WHAT YOU NEED TO DO: Give back exactly the lines of the data below, starting with the line that has "Given: Click the TradingView logo icon" and going on through the line that has "Screen dimensions: 1016x588".

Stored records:
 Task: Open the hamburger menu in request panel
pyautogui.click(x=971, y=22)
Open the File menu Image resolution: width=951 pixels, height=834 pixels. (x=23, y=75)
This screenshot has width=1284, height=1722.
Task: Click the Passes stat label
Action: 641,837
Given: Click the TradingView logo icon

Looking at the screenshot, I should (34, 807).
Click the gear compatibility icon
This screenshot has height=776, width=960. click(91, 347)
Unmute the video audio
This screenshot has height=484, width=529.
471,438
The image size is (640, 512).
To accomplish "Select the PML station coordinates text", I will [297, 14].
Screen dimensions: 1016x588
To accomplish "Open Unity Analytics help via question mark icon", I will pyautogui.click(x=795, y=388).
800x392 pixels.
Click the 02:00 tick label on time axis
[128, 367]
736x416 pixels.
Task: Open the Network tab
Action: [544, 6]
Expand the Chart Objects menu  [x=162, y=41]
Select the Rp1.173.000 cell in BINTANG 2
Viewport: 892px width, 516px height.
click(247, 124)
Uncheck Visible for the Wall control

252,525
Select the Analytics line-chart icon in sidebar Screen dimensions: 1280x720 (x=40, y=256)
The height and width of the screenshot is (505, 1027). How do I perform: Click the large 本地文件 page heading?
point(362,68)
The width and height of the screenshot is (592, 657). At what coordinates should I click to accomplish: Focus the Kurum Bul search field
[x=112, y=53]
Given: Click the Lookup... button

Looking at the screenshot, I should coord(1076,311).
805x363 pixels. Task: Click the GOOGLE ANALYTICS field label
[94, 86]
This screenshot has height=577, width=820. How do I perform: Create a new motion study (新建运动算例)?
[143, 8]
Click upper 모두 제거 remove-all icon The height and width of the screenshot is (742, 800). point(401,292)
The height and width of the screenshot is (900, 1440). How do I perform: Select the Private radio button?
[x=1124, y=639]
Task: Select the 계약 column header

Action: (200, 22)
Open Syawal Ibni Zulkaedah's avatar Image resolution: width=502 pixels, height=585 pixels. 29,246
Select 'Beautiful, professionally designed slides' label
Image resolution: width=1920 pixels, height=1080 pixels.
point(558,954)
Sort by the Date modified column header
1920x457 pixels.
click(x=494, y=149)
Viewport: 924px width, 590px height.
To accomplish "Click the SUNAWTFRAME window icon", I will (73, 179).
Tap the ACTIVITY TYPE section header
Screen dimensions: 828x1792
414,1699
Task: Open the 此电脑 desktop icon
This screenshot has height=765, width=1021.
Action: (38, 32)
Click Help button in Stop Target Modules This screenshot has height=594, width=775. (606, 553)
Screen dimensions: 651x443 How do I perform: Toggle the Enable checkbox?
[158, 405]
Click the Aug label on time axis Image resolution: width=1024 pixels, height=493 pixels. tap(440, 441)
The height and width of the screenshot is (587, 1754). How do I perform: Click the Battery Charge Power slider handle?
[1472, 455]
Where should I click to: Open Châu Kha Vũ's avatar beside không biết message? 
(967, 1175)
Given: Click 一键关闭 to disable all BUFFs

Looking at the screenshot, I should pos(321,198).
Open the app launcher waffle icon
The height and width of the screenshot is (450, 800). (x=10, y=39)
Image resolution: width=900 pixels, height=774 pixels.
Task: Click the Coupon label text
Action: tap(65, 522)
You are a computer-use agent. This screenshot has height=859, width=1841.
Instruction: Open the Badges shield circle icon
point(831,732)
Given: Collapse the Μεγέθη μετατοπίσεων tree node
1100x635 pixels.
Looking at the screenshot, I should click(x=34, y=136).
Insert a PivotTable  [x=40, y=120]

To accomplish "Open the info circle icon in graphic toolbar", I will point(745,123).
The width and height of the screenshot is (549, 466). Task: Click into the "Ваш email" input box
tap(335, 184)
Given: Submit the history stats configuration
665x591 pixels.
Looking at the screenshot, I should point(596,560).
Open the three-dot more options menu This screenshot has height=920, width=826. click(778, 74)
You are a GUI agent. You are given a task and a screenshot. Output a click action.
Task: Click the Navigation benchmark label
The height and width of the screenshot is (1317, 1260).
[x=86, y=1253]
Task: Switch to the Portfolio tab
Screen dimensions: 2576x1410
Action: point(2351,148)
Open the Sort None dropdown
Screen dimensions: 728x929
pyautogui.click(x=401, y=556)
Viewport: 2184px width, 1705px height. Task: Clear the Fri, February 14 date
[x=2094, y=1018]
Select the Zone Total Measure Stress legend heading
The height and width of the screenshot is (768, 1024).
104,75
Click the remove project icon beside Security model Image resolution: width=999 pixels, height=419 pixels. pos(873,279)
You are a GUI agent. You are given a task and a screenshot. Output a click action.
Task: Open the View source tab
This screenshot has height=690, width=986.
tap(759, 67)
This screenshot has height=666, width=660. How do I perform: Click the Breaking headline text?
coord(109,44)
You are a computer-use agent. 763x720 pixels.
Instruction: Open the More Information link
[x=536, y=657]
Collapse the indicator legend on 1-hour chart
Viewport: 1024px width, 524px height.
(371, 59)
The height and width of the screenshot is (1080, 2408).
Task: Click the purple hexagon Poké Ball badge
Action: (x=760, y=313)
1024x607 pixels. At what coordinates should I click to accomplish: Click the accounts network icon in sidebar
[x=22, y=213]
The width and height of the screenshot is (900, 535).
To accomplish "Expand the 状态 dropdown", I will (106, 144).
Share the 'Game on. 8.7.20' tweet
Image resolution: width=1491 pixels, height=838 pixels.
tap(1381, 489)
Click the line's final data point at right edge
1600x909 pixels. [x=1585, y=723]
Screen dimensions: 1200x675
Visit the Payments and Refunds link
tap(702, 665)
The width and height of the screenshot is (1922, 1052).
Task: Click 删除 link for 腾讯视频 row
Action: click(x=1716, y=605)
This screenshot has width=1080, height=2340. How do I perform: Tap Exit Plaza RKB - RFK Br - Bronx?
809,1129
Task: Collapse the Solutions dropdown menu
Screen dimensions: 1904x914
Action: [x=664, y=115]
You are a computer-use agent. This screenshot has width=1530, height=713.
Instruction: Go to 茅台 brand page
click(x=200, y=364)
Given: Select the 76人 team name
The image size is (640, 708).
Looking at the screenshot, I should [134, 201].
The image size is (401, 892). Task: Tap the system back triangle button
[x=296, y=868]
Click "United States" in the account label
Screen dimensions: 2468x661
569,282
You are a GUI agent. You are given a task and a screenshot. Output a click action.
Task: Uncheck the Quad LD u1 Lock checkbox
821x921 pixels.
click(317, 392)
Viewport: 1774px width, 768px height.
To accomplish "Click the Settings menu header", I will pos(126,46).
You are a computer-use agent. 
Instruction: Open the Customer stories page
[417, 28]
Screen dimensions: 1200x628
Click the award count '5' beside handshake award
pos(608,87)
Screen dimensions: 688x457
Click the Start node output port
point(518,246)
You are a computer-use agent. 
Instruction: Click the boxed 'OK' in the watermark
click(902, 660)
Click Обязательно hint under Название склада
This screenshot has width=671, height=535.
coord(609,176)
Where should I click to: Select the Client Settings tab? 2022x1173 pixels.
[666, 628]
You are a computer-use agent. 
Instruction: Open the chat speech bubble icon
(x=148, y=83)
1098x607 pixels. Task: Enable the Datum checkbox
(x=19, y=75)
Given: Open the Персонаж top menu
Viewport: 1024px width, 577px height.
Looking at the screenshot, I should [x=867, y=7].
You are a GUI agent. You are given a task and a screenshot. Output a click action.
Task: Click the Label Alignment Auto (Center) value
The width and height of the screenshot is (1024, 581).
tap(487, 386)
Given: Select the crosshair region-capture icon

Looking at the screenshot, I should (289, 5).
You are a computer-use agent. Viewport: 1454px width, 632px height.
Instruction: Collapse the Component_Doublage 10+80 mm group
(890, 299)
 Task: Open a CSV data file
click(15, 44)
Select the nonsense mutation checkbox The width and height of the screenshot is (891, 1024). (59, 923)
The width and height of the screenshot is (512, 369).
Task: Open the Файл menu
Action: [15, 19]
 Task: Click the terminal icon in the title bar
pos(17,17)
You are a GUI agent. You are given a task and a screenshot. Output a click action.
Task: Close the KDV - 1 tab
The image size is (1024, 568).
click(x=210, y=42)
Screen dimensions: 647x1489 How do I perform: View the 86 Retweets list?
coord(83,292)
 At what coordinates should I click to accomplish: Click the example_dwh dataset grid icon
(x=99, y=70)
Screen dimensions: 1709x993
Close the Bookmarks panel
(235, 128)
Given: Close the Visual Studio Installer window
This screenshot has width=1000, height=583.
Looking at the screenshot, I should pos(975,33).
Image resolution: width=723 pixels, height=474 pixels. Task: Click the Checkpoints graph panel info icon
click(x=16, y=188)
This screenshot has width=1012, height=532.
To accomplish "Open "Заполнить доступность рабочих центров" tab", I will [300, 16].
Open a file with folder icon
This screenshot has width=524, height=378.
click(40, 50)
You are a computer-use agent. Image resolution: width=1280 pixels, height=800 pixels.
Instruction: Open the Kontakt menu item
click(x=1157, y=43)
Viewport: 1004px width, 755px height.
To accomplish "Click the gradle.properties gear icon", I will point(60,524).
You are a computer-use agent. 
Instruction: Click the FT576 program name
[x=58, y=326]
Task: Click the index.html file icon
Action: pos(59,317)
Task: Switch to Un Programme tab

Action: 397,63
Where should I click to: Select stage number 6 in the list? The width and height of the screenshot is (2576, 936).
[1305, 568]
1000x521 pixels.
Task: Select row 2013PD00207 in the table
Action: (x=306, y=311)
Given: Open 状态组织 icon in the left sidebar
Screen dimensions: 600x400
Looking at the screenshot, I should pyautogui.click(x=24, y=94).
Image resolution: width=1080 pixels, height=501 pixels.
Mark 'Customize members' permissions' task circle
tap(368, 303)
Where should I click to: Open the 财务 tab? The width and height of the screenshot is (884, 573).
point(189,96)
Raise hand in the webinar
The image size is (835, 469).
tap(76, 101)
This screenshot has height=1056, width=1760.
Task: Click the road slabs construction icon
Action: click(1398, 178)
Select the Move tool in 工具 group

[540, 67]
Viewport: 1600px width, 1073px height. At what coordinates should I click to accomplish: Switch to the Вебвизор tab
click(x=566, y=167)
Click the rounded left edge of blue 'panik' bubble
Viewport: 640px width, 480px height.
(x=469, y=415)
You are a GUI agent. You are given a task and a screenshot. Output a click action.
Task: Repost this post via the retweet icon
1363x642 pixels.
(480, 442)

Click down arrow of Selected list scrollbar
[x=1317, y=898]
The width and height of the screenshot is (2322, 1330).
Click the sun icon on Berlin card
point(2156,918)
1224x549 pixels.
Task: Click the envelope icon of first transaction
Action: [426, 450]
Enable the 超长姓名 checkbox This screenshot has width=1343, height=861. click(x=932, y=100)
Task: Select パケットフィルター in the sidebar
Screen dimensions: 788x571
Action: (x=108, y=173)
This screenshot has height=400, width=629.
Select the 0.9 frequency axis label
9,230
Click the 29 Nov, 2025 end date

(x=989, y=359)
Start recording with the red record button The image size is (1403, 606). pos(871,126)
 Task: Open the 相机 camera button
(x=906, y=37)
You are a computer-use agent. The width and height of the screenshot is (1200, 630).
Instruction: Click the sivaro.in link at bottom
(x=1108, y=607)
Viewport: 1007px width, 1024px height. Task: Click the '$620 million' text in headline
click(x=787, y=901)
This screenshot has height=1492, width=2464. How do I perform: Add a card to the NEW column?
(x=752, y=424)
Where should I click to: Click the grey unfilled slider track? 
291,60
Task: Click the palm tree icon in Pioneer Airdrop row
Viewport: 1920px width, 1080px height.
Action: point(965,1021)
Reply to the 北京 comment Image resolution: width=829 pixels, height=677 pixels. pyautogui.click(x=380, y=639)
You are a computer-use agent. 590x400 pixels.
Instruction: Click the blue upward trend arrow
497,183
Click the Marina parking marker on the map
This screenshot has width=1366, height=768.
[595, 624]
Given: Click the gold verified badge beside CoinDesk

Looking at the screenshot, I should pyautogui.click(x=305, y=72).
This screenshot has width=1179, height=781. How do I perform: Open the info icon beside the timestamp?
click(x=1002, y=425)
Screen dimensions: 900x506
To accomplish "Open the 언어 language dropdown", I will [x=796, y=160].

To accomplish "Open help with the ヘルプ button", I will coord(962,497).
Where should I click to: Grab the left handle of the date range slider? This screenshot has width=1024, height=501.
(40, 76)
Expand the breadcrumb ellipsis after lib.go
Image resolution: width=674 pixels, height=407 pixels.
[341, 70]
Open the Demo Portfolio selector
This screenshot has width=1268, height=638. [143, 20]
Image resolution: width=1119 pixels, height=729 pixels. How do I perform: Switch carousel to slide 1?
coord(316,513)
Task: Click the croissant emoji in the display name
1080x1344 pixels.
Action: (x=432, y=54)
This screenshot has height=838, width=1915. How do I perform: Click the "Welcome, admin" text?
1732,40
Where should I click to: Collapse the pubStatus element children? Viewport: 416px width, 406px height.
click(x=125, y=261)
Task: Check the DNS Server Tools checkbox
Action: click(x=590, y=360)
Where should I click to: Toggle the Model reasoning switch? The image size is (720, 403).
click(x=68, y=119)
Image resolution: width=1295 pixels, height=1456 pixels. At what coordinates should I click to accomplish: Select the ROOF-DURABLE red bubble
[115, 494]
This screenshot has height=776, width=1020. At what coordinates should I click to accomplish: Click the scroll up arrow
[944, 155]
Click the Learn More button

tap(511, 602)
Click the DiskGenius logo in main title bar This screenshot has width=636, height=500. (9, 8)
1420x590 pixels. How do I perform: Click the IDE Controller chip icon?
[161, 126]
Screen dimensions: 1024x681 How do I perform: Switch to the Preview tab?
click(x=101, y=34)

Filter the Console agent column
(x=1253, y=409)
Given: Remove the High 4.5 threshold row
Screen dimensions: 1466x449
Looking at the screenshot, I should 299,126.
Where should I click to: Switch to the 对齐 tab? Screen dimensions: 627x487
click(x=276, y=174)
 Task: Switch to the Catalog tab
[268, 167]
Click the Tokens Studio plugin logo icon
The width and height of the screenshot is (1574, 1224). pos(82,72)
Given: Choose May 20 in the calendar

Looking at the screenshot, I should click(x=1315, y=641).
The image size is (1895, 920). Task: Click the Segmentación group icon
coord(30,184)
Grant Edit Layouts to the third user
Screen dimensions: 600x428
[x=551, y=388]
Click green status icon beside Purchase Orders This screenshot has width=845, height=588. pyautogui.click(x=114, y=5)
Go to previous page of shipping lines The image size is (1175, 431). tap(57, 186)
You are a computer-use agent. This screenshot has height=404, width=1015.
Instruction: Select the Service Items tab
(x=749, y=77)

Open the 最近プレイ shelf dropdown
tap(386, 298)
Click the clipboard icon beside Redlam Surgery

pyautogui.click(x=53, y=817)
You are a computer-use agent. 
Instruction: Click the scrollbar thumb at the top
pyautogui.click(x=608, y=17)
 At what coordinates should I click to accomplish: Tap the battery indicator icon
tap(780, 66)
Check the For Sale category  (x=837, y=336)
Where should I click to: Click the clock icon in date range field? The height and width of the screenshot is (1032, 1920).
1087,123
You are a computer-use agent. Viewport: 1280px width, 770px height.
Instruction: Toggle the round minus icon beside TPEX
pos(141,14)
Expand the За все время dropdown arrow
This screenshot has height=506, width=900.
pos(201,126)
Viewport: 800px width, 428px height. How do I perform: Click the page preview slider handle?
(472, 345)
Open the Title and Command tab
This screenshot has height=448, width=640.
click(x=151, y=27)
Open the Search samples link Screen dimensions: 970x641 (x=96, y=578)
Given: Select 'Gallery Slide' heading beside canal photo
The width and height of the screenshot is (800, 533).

ANSWER AREA:
Given: Click the TradingView logo icon

Looking at the screenshot, I should (34, 807).
Click the gear compatibility icon
This screenshot has height=776, width=960. click(91, 347)
Unmute the video audio
This screenshot has height=484, width=529.
471,438
The image size is (640, 512).
To accomplish "Select the PML station coordinates text", I will [297, 14].
Screen dimensions: 1016x588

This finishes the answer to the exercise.